Stored data entries
%%

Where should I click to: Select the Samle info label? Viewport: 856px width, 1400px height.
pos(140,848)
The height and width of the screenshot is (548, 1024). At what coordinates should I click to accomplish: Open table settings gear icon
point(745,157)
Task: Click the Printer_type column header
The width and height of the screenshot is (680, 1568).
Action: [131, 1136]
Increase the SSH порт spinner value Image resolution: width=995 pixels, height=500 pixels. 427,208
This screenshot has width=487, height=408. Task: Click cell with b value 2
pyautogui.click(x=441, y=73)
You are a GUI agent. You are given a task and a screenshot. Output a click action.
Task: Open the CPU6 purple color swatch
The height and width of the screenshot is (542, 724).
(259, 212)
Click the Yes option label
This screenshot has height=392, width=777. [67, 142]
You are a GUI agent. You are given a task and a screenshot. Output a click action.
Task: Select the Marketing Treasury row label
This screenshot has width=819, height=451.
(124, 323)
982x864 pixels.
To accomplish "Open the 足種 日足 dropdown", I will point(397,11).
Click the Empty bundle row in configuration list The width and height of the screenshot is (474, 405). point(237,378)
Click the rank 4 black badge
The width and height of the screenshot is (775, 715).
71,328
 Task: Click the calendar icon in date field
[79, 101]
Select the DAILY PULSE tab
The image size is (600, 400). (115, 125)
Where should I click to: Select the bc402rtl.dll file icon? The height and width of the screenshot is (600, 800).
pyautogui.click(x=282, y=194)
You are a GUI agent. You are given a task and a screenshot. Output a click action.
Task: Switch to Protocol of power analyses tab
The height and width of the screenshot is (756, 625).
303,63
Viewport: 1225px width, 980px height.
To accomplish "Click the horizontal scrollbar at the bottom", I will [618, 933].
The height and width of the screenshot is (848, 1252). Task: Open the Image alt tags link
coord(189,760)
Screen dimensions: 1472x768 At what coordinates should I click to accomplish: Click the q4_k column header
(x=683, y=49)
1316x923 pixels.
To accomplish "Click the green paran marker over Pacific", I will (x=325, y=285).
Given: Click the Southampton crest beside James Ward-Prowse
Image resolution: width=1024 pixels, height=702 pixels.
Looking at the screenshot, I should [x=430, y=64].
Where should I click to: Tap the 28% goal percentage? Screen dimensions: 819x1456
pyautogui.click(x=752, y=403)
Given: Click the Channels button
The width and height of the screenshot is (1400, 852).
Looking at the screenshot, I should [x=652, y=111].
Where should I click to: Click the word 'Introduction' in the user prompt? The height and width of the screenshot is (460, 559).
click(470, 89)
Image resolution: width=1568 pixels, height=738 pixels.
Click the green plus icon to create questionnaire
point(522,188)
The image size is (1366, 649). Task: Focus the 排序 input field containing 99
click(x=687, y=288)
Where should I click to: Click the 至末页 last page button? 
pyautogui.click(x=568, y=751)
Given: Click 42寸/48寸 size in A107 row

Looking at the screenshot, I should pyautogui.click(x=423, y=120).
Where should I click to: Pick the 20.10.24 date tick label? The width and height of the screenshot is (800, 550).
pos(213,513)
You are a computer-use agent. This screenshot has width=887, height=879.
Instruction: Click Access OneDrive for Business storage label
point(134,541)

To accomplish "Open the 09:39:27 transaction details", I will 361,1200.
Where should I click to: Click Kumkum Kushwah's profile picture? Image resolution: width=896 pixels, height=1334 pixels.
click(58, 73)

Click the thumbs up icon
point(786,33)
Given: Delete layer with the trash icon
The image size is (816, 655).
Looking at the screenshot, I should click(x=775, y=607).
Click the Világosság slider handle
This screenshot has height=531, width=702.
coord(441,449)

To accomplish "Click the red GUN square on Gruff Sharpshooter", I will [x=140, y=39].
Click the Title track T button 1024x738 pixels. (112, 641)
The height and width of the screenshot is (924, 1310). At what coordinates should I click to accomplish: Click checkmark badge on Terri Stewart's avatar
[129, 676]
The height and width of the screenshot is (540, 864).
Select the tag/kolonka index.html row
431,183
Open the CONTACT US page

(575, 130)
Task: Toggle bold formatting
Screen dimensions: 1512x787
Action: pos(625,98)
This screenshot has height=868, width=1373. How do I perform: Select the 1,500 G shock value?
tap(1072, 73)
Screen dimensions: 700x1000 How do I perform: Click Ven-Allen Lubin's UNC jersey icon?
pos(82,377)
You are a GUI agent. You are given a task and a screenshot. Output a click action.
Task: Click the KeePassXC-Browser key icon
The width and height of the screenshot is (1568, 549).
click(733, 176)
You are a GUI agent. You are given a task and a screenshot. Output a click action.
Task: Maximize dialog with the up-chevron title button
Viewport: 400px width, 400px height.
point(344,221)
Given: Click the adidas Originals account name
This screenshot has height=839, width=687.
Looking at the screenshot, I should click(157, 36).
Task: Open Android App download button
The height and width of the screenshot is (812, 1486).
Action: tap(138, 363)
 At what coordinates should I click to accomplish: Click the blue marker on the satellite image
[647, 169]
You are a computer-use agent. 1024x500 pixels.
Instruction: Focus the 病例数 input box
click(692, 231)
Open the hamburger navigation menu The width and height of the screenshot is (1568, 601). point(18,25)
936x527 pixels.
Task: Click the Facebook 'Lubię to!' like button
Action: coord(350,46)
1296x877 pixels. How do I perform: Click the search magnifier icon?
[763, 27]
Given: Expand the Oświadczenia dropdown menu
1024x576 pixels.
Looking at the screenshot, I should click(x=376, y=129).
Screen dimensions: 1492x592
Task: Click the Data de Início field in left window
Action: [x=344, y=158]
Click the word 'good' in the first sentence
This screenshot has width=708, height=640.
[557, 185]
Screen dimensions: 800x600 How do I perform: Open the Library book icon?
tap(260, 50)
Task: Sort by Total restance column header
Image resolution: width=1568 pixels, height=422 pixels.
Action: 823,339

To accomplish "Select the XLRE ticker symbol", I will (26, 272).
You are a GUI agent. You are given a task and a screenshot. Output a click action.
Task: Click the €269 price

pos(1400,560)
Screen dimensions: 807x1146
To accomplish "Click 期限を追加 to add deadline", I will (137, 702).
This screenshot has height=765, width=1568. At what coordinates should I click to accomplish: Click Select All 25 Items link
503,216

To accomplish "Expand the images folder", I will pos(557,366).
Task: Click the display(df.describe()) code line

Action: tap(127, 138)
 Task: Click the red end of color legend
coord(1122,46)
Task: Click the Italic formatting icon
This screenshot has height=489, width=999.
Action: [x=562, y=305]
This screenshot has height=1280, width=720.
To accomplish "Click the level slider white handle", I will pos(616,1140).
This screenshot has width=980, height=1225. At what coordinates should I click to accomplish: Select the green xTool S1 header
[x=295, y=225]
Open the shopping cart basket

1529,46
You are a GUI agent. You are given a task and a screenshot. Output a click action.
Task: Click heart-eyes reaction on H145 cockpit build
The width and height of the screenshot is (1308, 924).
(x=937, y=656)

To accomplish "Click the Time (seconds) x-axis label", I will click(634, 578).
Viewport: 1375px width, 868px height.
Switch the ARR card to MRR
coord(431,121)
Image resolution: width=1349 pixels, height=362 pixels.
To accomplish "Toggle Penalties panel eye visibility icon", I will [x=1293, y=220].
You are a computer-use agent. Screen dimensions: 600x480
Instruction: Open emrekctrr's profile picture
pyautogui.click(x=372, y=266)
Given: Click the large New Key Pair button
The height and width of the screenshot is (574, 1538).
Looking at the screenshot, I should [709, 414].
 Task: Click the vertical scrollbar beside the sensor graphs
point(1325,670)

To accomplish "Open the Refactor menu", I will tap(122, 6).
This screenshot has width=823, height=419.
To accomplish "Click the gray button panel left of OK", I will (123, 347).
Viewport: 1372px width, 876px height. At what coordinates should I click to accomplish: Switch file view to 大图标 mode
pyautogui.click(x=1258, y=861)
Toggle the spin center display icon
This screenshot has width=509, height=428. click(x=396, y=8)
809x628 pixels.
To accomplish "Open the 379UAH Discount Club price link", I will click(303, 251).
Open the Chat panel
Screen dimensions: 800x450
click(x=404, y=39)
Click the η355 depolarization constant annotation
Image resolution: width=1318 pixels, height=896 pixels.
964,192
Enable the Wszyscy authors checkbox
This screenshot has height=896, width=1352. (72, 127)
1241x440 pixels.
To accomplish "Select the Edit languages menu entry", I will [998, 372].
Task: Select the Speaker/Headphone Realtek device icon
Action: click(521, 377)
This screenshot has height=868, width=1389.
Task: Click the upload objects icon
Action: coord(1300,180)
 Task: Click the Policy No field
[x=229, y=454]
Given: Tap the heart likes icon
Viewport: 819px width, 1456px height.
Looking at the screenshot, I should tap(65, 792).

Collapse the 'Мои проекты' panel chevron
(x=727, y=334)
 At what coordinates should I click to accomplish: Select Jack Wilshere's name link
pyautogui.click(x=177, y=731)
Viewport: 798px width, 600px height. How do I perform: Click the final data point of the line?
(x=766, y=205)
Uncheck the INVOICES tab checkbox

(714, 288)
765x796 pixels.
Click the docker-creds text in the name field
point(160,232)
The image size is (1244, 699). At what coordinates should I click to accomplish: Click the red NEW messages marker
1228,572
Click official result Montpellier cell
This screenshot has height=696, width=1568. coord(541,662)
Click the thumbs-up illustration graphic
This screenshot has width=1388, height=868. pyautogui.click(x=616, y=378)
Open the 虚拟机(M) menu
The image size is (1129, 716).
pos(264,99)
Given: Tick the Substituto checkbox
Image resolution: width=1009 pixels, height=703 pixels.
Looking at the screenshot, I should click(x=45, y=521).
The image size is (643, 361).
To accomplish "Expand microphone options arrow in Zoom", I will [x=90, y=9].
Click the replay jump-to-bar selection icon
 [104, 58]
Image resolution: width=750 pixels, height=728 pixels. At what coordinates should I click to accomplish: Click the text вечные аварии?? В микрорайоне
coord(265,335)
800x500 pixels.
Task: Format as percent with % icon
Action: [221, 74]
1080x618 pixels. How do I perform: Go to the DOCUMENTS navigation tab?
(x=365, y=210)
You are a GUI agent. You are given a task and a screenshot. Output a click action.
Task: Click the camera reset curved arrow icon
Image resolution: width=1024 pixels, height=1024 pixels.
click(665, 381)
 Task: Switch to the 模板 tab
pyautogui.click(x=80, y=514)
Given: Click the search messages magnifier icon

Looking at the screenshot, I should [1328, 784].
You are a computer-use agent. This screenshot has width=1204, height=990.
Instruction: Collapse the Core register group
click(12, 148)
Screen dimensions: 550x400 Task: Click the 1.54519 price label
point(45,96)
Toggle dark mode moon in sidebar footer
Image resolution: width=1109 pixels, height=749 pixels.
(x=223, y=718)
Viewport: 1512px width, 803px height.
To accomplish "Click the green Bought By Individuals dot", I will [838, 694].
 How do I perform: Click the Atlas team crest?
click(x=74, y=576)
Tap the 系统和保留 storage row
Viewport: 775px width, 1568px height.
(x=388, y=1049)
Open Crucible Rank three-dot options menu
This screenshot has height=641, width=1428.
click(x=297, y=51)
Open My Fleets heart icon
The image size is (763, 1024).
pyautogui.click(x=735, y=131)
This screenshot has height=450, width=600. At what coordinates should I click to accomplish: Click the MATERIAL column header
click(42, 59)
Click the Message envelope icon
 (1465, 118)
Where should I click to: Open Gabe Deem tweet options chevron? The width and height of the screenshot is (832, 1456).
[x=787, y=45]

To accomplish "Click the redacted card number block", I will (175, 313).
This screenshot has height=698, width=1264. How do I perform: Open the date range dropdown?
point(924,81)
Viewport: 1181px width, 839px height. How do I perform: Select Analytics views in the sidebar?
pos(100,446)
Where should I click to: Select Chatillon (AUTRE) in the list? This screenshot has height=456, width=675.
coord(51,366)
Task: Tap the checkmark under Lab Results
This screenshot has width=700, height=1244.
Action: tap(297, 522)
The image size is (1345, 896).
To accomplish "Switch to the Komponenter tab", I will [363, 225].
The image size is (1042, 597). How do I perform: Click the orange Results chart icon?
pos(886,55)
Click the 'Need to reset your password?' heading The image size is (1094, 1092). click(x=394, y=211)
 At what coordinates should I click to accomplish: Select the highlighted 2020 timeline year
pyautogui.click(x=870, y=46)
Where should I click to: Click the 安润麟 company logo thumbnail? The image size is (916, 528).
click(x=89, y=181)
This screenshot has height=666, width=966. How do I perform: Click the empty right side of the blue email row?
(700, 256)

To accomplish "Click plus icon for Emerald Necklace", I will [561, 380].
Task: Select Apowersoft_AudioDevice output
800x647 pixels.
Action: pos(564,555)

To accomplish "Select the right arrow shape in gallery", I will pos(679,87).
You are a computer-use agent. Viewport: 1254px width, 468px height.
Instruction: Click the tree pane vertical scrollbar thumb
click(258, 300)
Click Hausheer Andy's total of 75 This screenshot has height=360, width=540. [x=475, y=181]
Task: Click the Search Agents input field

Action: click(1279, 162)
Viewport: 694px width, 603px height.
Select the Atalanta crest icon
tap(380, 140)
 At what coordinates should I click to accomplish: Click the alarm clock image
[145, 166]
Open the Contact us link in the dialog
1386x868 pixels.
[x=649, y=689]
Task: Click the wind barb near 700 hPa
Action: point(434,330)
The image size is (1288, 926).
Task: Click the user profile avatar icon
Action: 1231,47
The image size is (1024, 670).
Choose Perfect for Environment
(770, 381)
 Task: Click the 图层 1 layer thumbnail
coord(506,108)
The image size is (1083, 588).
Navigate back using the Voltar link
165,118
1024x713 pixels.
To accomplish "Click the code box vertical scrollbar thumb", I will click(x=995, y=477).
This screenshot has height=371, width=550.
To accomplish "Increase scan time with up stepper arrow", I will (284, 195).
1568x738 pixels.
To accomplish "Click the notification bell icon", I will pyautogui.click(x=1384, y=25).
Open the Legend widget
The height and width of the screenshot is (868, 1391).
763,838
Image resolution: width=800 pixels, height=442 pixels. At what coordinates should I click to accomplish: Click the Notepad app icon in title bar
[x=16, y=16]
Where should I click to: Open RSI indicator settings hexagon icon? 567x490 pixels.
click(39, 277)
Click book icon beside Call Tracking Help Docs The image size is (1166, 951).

%%

What the task asks:
Across the data, pull every line containing the string "arrow".

Expected answer:
To accomplish "Expand microphone options arrow in Zoom", I will [x=90, y=9].
Task: Click the camera reset curved arrow icon
To accomplish "Select the right arrow shape in gallery", I will pos(679,87).
To accomplish "Increase scan time with up stepper arrow", I will (284, 195).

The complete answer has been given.